| EXTRACT TO READ |
============================================================
Monday, 26 July 2010 16:11

Is There Life after Requirements? Part 1.

Written by Victor Teplitzky

IsThereLifeAfter1Tools that Support Business Process Improvement

So you have a requirements plan. You have elicited functional, non-functional, and quality of service require­ments. You have validated and verified them, and your stakeholders are satisfied. Now what?

I like to think of the requirements part of a business analysis project as the analysis function; that is, to answer the questions "What do we have and what do we need?" The next step is to evaluate and answer the question "Is it any good, and what improvements can be made to the process?"

The overall process may look something like this.

NEED > REQUIREMENTS > AS IS > ANALYSIS > EVALUATION > TO BE
> COMMUNICATE > IMPLEMENT

Business process improvement is based on a model-oriented approach that requires a robust set of tools for a consistent and thorough application.

Relationship of Tools and Techniques

Commercial modeling and analysis tools are usually designed to be as general-purpose as possible to gain the widest possible base of users. The tools typically focus on specific modeling techniques; but in some cases, the tools may not enforce the modeling syntax and procedures. Enforcement of the appropriated modeling syntax and procedures of these techniques must be a basic requirement for consideration of individual tools.
============================================================
| RECORDED DATA |
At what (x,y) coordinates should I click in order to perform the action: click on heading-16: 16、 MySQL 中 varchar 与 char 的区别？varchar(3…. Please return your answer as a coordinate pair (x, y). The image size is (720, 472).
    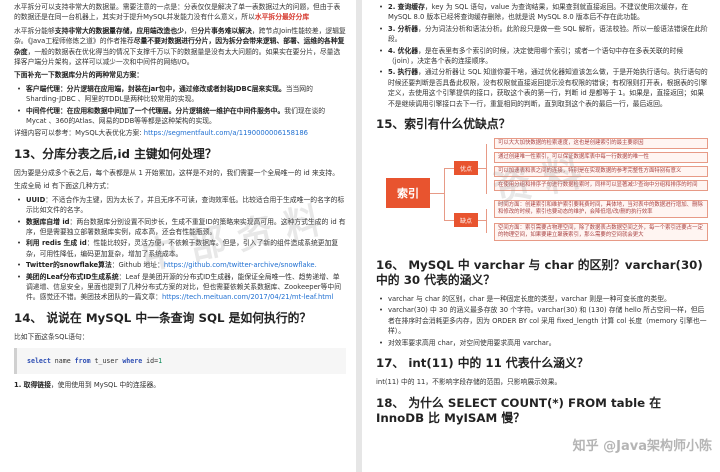
    Looking at the image, I should click on (540, 273).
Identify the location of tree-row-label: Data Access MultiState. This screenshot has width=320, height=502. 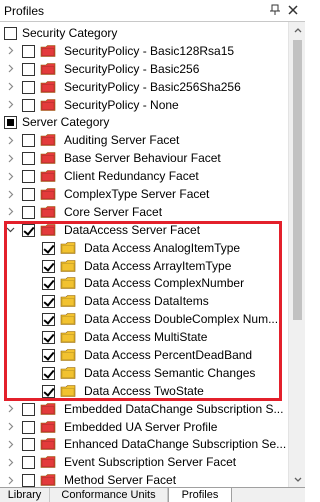
(146, 338).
============================================================
| EXERCISE OBJECTIVE |
Reproduce word for word the passage of the requirements article from "IsThereLifeAfter1Tools that Support" to "something like this.". Work only from the requirements article and set the data aside.

| ANSWER FOR THIS EXERCISE |
IsThereLifeAfter1Tools that Support Business Process Improvement

So you have a requirements plan. You have elicited functional, non-functional, and quality of service require­ments. You have validated and verified them, and your stakeholders are satisfied. Now what?

I like to think of the requirements part of a business analysis project as the analysis function; that is, to answer the questions "What do we have and what do we need?" The next step is to evaluate and answer the question "Is it any good, and what improvements can be made to the process?"

The overall process may look something like this.